### WORK ORDER
Nothing in the records should change; write them all out exactly.

### INFORMATION
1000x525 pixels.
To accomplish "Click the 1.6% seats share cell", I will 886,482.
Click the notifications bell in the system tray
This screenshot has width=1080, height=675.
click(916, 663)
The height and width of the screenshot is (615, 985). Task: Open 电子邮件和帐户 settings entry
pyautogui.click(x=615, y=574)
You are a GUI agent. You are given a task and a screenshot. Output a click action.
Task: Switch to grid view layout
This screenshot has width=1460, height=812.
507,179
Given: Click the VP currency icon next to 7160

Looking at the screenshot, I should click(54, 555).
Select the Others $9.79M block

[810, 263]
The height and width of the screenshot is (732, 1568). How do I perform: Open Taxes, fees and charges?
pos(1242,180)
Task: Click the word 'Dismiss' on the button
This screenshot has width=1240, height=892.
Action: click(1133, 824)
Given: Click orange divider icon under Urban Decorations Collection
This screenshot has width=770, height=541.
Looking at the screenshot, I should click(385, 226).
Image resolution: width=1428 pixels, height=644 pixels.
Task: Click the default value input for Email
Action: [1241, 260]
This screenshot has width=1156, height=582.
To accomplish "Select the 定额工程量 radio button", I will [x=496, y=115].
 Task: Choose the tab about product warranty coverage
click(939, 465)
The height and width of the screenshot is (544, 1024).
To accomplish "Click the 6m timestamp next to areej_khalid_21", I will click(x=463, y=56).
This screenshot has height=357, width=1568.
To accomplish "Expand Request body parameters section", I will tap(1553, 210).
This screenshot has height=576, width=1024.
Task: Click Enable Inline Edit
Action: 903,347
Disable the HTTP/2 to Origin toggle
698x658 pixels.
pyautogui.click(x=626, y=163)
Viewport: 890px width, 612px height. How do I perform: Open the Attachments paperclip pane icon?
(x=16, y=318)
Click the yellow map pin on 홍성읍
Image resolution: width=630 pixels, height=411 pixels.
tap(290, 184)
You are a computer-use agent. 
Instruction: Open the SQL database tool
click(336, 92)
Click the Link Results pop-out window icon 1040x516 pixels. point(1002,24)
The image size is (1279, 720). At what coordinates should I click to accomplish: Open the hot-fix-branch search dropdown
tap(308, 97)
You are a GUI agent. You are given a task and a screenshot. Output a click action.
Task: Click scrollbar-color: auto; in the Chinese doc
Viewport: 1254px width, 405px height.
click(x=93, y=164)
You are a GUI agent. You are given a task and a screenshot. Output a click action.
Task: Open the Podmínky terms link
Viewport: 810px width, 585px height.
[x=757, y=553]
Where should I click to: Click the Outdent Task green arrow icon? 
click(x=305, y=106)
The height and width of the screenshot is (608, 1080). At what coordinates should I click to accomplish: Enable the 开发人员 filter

### OUTPUT BELOW
1000x525 pixels.
To accomplish "Click the 1.6% seats share cell", I will 886,482.
Click the notifications bell in the system tray
This screenshot has width=1080, height=675.
click(916, 663)
The height and width of the screenshot is (615, 985). Task: Open 电子邮件和帐户 settings entry
pyautogui.click(x=615, y=574)
You are a GUI agent. You are given a task and a screenshot. Output a click action.
Task: Switch to grid view layout
This screenshot has width=1460, height=812.
507,179
Given: Click the VP currency icon next to 7160

Looking at the screenshot, I should click(54, 555).
Select the Others $9.79M block

[810, 263]
The height and width of the screenshot is (732, 1568). How do I perform: Open Taxes, fees and charges?
pos(1242,180)
Task: Click the word 'Dismiss' on the button
This screenshot has width=1240, height=892.
Action: click(1133, 824)
Given: Click orange divider icon under Urban Decorations Collection
This screenshot has width=770, height=541.
Looking at the screenshot, I should click(385, 226).
Image resolution: width=1428 pixels, height=644 pixels.
Task: Click the default value input for Email
Action: [1241, 260]
This screenshot has width=1156, height=582.
To accomplish "Select the 定额工程量 radio button", I will [x=496, y=115].
 Task: Choose the tab about product warranty coverage
click(939, 465)
The height and width of the screenshot is (544, 1024).
To accomplish "Click the 6m timestamp next to areej_khalid_21", I will click(x=463, y=56).
This screenshot has height=357, width=1568.
To accomplish "Expand Request body parameters section", I will tap(1553, 210).
This screenshot has height=576, width=1024.
Task: Click Enable Inline Edit
Action: 903,347
Disable the HTTP/2 to Origin toggle
698x658 pixels.
pyautogui.click(x=626, y=163)
Viewport: 890px width, 612px height. How do I perform: Open the Attachments paperclip pane icon?
(x=16, y=318)
Click the yellow map pin on 홍성읍
Image resolution: width=630 pixels, height=411 pixels.
tap(290, 184)
You are a computer-use agent. 
Instruction: Open the SQL database tool
click(336, 92)
Click the Link Results pop-out window icon 1040x516 pixels. point(1002,24)
The image size is (1279, 720). At what coordinates should I click to accomplish: Open the hot-fix-branch search dropdown
tap(308, 97)
You are a GUI agent. You are given a task and a screenshot. Output a click action.
Task: Click scrollbar-color: auto; in the Chinese doc
Viewport: 1254px width, 405px height.
click(x=93, y=164)
You are a GUI agent. You are given a task and a screenshot. Output a click action.
Task: Open the Podmínky terms link
Viewport: 810px width, 585px height.
[x=757, y=553]
Where should I click to: Click the Outdent Task green arrow icon? 
click(x=305, y=106)
The height and width of the screenshot is (608, 1080). At what coordinates should I click to accomplish: Enable the 开发人员 filter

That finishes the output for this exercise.